BEGIN TASK MATERIAL
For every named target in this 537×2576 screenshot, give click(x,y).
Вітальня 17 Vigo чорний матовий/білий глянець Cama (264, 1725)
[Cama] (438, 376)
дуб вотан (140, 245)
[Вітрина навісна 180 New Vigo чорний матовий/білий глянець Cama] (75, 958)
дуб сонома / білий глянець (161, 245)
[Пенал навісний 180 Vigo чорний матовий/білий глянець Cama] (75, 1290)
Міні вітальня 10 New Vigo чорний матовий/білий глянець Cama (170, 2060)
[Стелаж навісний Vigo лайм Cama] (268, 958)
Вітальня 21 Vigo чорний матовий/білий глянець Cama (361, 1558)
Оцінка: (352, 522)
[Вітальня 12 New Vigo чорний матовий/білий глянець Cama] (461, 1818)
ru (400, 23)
END TASK MATERIAL
BEGIN TASK MATERIAL
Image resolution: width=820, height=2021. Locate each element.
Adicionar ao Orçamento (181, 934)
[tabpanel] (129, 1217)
END TASK MATERIAL
BEGIN TASK MATERIAL
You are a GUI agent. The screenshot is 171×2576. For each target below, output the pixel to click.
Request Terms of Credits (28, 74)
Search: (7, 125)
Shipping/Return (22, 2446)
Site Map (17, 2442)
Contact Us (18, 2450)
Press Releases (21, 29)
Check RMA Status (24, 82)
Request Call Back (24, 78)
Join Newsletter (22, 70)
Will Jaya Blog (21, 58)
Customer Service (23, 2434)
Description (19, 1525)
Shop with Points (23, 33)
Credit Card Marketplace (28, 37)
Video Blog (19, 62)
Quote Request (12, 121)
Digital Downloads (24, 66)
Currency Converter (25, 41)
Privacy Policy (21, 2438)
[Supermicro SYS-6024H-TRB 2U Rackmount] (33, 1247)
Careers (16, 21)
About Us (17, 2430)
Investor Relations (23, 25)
END TASK MATERIAL
From the records above, print only the lines between the one holding "Video Blog (19, 62)" and the one holding "Investor Relations (23, 25)", inclusive, exactly as they stand.

Video Blog (19, 62)
Quote Request (12, 121)
Digital Downloads (24, 66)
Currency Converter (25, 41)
Privacy Policy (21, 2438)
[Supermicro SYS-6024H-TRB 2U Rackmount] (33, 1247)
Careers (16, 21)
About Us (17, 2430)
Investor Relations (23, 25)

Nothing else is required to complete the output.